• **What the task asks**: Exactness is required. Restate every entry as written.

• **Data listing**:
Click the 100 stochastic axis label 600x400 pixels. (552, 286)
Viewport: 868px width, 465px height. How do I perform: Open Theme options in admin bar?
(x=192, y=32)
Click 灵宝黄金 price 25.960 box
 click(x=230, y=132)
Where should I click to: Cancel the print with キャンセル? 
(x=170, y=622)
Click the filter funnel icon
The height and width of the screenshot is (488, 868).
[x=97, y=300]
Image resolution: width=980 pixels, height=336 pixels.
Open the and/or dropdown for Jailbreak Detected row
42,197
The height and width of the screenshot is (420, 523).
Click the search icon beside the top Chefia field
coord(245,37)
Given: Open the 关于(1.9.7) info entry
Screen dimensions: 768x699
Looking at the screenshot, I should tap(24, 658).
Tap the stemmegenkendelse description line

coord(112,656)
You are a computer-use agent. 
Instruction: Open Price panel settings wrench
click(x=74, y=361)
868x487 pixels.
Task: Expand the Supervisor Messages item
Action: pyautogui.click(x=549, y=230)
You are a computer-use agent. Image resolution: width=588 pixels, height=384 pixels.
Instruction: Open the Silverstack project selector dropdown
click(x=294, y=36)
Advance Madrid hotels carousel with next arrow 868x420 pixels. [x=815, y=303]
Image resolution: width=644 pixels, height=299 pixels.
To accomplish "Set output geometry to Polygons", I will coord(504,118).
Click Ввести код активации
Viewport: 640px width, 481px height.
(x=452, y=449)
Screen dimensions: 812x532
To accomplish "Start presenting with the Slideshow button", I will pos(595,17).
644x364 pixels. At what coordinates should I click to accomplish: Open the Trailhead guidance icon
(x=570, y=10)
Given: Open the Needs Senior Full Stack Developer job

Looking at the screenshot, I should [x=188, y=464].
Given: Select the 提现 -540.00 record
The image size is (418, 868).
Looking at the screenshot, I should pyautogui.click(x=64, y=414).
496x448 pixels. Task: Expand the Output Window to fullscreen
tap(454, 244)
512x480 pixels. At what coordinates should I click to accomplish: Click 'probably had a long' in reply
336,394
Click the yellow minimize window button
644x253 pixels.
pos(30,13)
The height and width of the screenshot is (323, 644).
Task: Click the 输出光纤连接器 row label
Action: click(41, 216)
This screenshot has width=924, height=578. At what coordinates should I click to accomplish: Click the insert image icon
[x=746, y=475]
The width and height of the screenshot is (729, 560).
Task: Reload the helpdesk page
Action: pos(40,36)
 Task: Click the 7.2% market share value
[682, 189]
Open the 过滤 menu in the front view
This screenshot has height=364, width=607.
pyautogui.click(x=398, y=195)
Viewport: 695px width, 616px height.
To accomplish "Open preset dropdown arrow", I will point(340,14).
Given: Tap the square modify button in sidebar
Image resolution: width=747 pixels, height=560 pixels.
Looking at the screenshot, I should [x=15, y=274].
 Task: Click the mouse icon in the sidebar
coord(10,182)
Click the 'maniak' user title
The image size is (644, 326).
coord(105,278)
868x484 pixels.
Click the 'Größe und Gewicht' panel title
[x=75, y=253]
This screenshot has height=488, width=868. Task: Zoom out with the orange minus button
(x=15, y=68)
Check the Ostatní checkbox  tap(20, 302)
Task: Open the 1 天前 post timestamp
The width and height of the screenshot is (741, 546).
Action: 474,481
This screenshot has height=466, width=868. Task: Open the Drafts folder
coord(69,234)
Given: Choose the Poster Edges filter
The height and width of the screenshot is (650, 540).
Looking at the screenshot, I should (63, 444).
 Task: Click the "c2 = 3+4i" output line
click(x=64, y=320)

• **Expected answer**:
Click the 100 stochastic axis label 600x400 pixels. (552, 286)
Viewport: 868px width, 465px height. How do I perform: Open Theme options in admin bar?
(x=192, y=32)
Click 灵宝黄金 price 25.960 box
 click(x=230, y=132)
Where should I click to: Cancel the print with キャンセル? 
(x=170, y=622)
Click the filter funnel icon
The height and width of the screenshot is (488, 868).
[x=97, y=300]
Image resolution: width=980 pixels, height=336 pixels.
Open the and/or dropdown for Jailbreak Detected row
42,197
The height and width of the screenshot is (420, 523).
Click the search icon beside the top Chefia field
coord(245,37)
Given: Open the 关于(1.9.7) info entry
Screen dimensions: 768x699
Looking at the screenshot, I should tap(24, 658).
Tap the stemmegenkendelse description line

coord(112,656)
You are a computer-use agent. 
Instruction: Open Price panel settings wrench
click(x=74, y=361)
868x487 pixels.
Task: Expand the Supervisor Messages item
Action: pyautogui.click(x=549, y=230)
You are a computer-use agent. Image resolution: width=588 pixels, height=384 pixels.
Instruction: Open the Silverstack project selector dropdown
click(x=294, y=36)
Advance Madrid hotels carousel with next arrow 868x420 pixels. [x=815, y=303]
Image resolution: width=644 pixels, height=299 pixels.
To accomplish "Set output geometry to Polygons", I will coord(504,118).
Click Ввести код активации
Viewport: 640px width, 481px height.
(x=452, y=449)
Screen dimensions: 812x532
To accomplish "Start presenting with the Slideshow button", I will pos(595,17).
644x364 pixels. At what coordinates should I click to accomplish: Open the Trailhead guidance icon
(x=570, y=10)
Given: Open the Needs Senior Full Stack Developer job

Looking at the screenshot, I should [x=188, y=464].
Given: Select the 提现 -540.00 record
The image size is (418, 868).
Looking at the screenshot, I should pyautogui.click(x=64, y=414).
496x448 pixels. Task: Expand the Output Window to fullscreen
tap(454, 244)
512x480 pixels. At what coordinates should I click to accomplish: Click 'probably had a long' in reply
336,394
Click the yellow minimize window button
644x253 pixels.
pos(30,13)
The height and width of the screenshot is (323, 644).
Task: Click the 输出光纤连接器 row label
Action: click(41, 216)
This screenshot has width=924, height=578. At what coordinates should I click to accomplish: Click the insert image icon
[x=746, y=475]
The width and height of the screenshot is (729, 560).
Task: Reload the helpdesk page
Action: pos(40,36)
 Task: Click the 7.2% market share value
[682, 189]
Open the 过滤 menu in the front view
This screenshot has height=364, width=607.
pyautogui.click(x=398, y=195)
Viewport: 695px width, 616px height.
To accomplish "Open preset dropdown arrow", I will point(340,14).
Given: Tap the square modify button in sidebar
Image resolution: width=747 pixels, height=560 pixels.
Looking at the screenshot, I should [x=15, y=274].
 Task: Click the mouse icon in the sidebar
coord(10,182)
Click the 'maniak' user title
The image size is (644, 326).
coord(105,278)
868x484 pixels.
Click the 'Größe und Gewicht' panel title
[x=75, y=253]
This screenshot has height=488, width=868. Task: Zoom out with the orange minus button
(x=15, y=68)
Check the Ostatní checkbox  tap(20, 302)
Task: Open the 1 天前 post timestamp
The width and height of the screenshot is (741, 546).
Action: 474,481
This screenshot has height=466, width=868. Task: Open the Drafts folder
coord(69,234)
Given: Choose the Poster Edges filter
The height and width of the screenshot is (650, 540).
Looking at the screenshot, I should (63, 444).
 Task: Click the "c2 = 3+4i" output line
click(x=64, y=320)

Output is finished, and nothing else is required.